Former Mental Health and Community Residence Facility Director Accused of Financial Exploitation of a Vulnerable Adult and Elderly Person
FOR IMMEDIATE RELEASE
Thursday, August 18, 2022
Defendant Accused of Using Money for Personal Expenses
WASHINGTON – Latonja Dashawn Carrera, also known as Latonja Dashawn Martin, 46, of Camp Springs, Maryland, has been indicted on two felony counts and three misdemeanor counts of financial exploitation of a vulnerable adult or elderly person.
The announcement was made today by U.S. Attorney Matthew M. Graves and Daniel W. Lucas, Inspector General for the District of Columbia.
The indictment was returned on Aug. 17, 2022, by a grand jury in the Superior Court of the District of Columbia. According to court documents, Carrera was the Administrator for a Mental Health Community Residential Facility (MH-CRF) in Southeast Washington, licensed by the District of Columbia Department of Behavioral Health. As alleged in court documents, beginning in January 2019, Carrera used the bank account of a MH-CRF resident – a veteran who at the time was 73 years old – to pay for her own personal utility and credit card bills.
In total, Carrera is accused of completing five fraudulent transactions in January and February of 2019 in the amount of $3,090.14 using the veteran’s account, whose sole sources of income were benefits from the Social Security Administration and Veterans Affairs.
Carrera was arrested in December 2020.
Carrera is scheduled to be arraigned before the Honorable Judge Michael K. O’Keefe on Aug. 24, 2022. An indictment is merely an allegation, and all defendants are presumed innocent until proven guilty beyond a reasonable doubt in a court of law.

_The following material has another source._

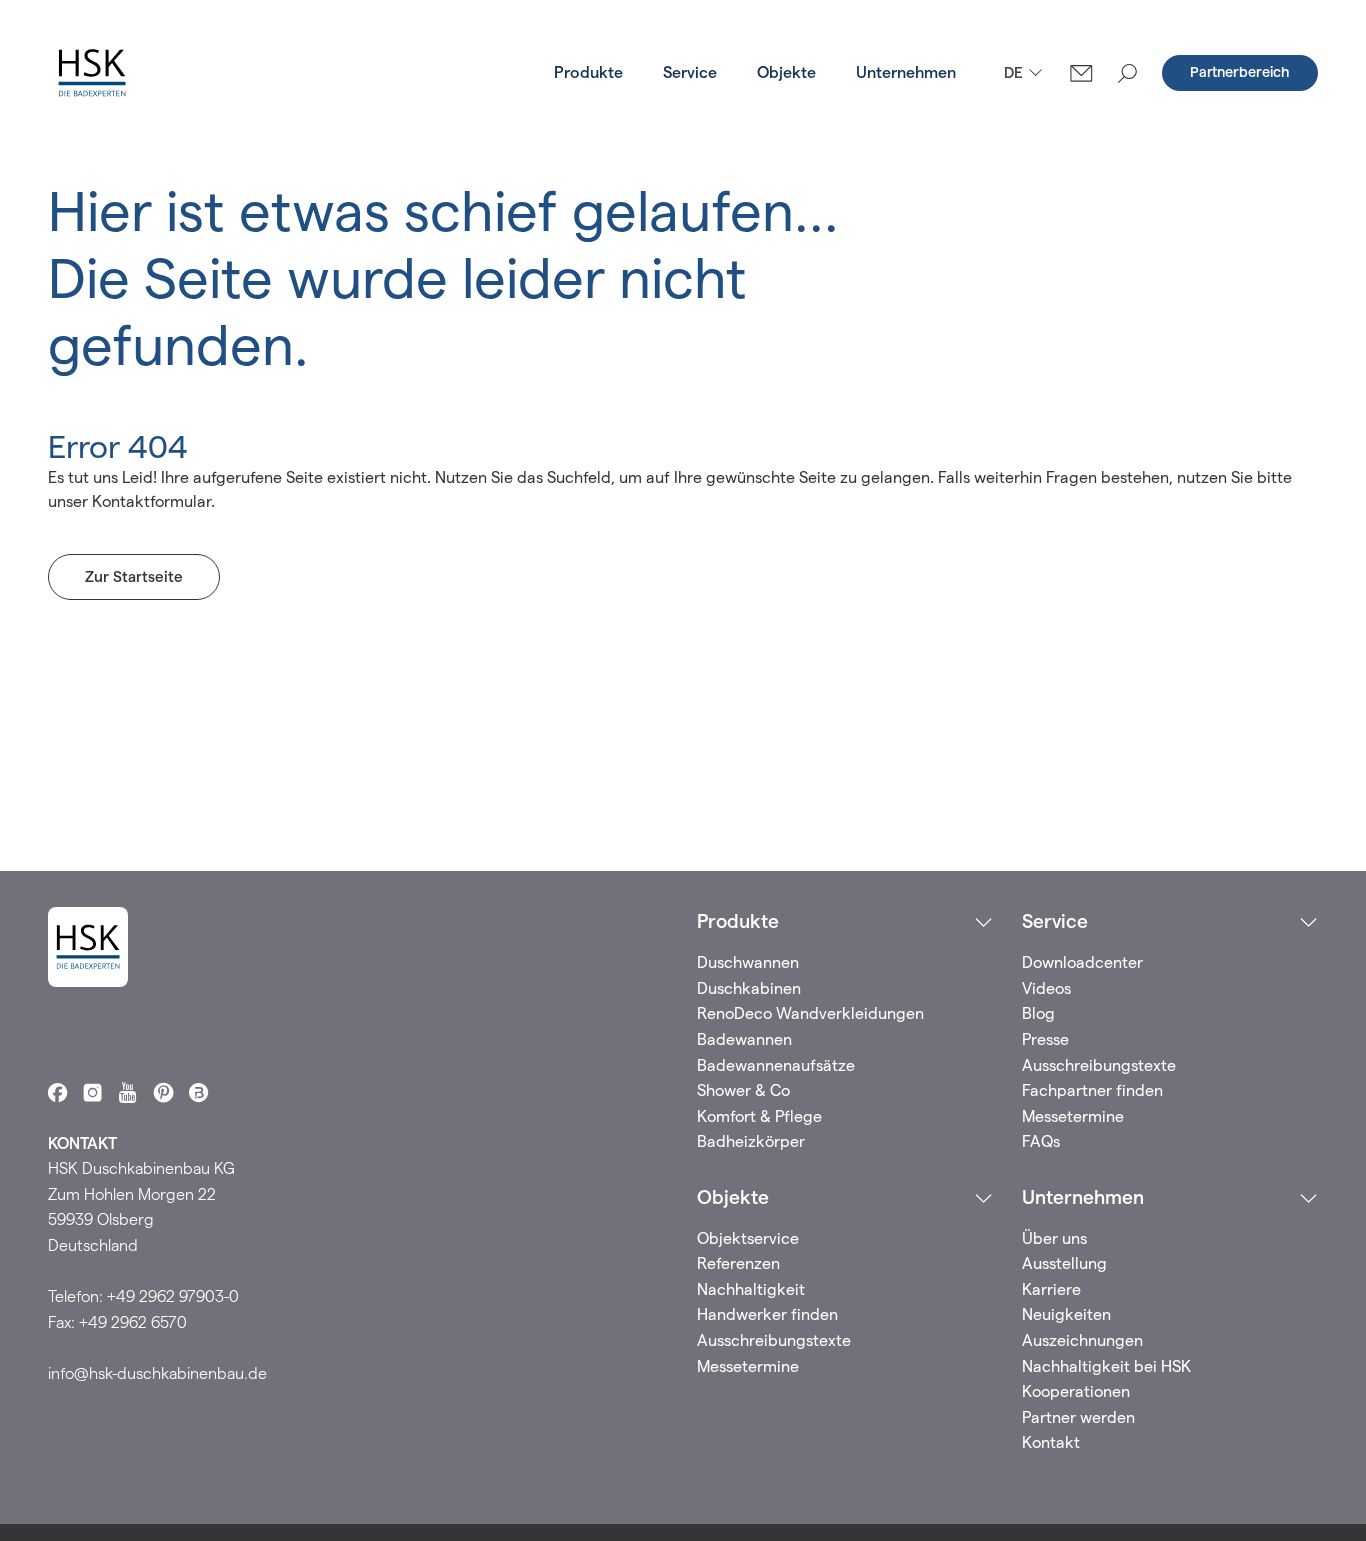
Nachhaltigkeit (751, 1289)
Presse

In announcing the indictment, U.S. Attorney Graves and Inspector General Lucas commended the work of those who are investigating and prosecuting the case from the Office of the Inspector General’s Medicaid Fraud Control Unit (MFCU), and the Major Crimes Section of the U.S. Attorney’s Office for the District of Columbia. They also acknowledged the efforts of Special Assistant United States Attorney Jason Facci, on detail from the Office of the Inspector General, who is prosecuting the case, and MFCU Special Agent Jonathan Rich, who is investigating the matter. They also recognized the work of the Office of the Attorney General for the District of Columbia, which initiated this case, and the D.C. Adult Protective Services, which referred this matter for investigation.